Fellow US citizens, please take note: People here are absolutely gleeful at the idea of a young female American citizen - an athlete, not a radical dissident - being held in a foreign despotic prison for what is not a crime here in the United States.
When you consider who you are voting for as our next elections come around, please consider what sort of candidates support and are supported by these champions of cruel and inordinate punishment of American citizens. This faction craves the opportunity to exert despicable control and power over the majority of the peaceful and caring citizens of the United States.
Don't let this happen. We have enough newly minted tools of regression and oppression as it is.
I don't follow your argument. It sounds like you're saying that as long as something is legal in the U.S., American citizens should be free to do it anywhere in the world, despite local laws to the contrary, but that makes no sense. Of course a tourist is obligated to follow the laws of the country they are visiting. It seems the real point of your post is to share your make-believe world view in which one of the political parties (whichever it is you dislike) is oppressive and looking for power, while the other (your party) is kind and fair.
I feel bad for Griner, and I'm sure if she could go back and do it over she wouldn't break the law, but I understand that anyone who visits a foreign land follow the laws of that land, not their own land.
Understood friend, it's the law of the land and she should expect to face the consequences of her actions.
She was at the very list very careless. Probably even stupid and/or arrogant. But does she 'deserve it' though (10 years imprisonment or whatever the penalty in Russia is for her transgresssion)?
It's the law of the land (or more exactly the custom -which is equivalent to the Law, when no official record of laws ia available) to genitally mutilate and infibulate pre-teen girls in several middle eastern and sub-Saharan African countries. Do they deserve it?
Not all laws stand on the same morally justifiable grounds. Some laws are unethical.
I'm with the OP here.
Plenty of countries have laws that we consider unethical, but that's their right as sovereign states, isn't it? Short of going to war against every country whose laws differ from ours, what do you suggest we do about it? If an American citizen breaks the law abroad, we can't expect that country to forgive and free him anymore than we'd forgive and free a sub-Saharan African who came here and genitally mutated a pre-teen girl, nor should we.

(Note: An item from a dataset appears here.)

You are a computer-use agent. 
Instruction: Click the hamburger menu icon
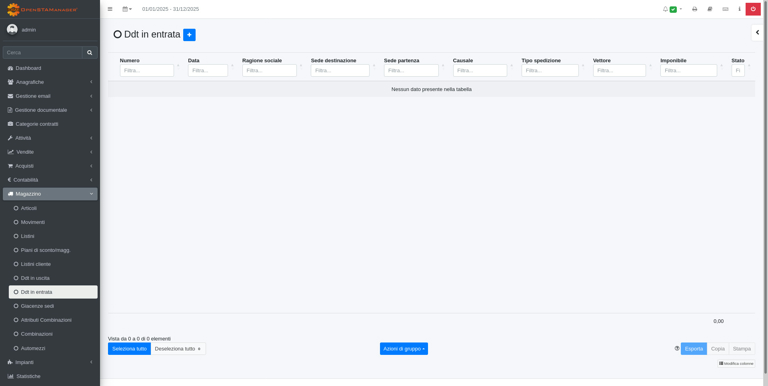[110, 9]
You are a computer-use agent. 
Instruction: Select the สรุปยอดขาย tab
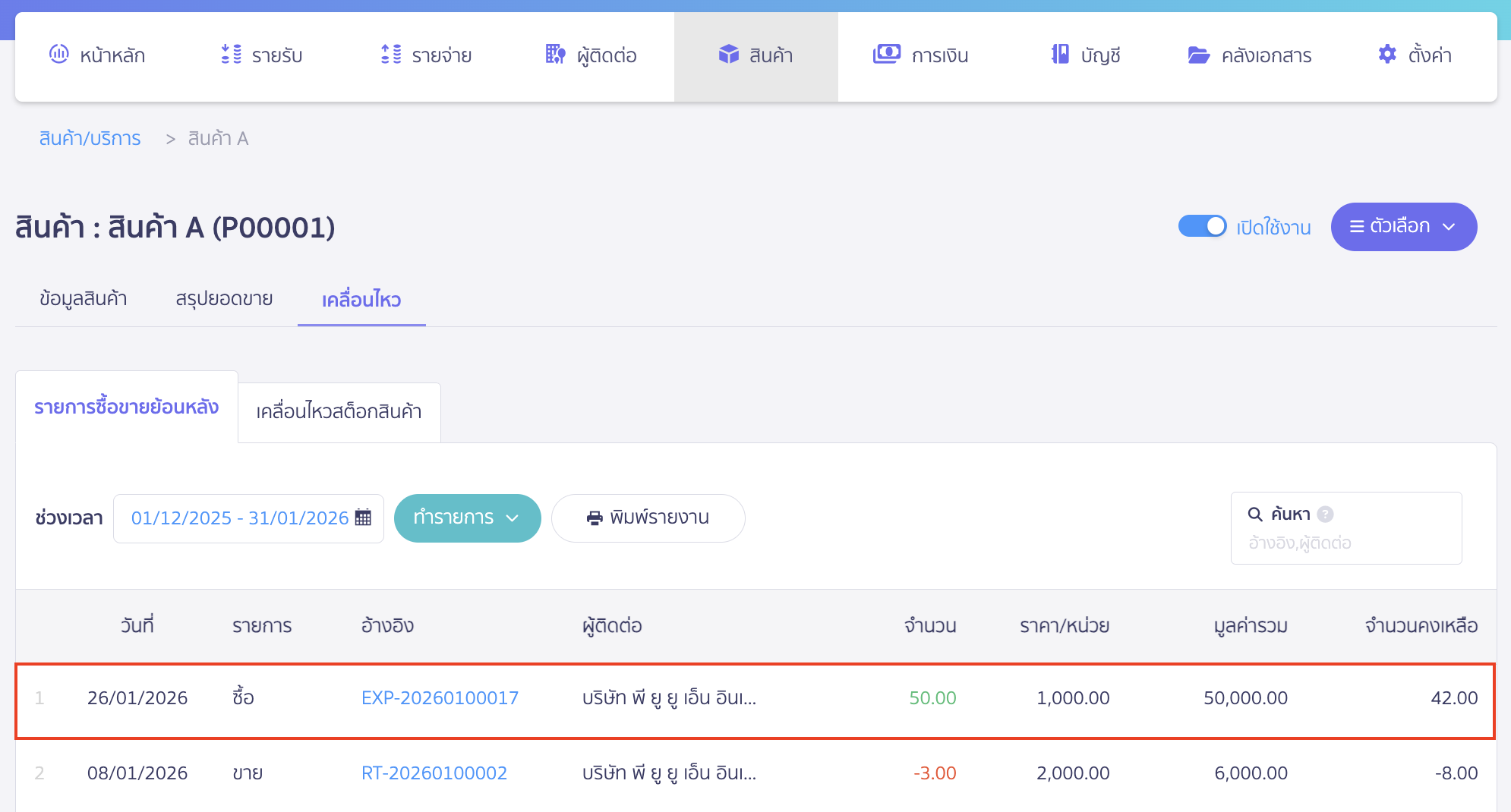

You are exactly right I think.
But I think the OP was making a point -which I believe is no less valid than yours- about the difference between the ethical nature of a law (does Griner "deserve it or not"? / Is it fair or not? / Does it respect basic humans right and does the punishment fit the transgression? / Does it sacrifice the life of an individual to serve an ulterior political agenda?) and the sovereign nature of a country with regards to its laws (no matter how unethical).
And in reply to your (great) question: I'd certainly not advocate going to war with a foreign nation or state over a law that prescribes, say, hanging of anyone found in possession of amphetamines, but intervention is less easy to disregard in certain other cases (for example when a law leads to slavery, or ethnic purification and systematic extermination of a people).
Genitally "mutate" ? Sounds straight outo of a Cronenberg film. :)
Ukraine arguably being one of the most clear cut justified military interventions since ww2, and republicans all of a sudden discovered they were anti war after supporting one of the most illegal and failed wars in US history.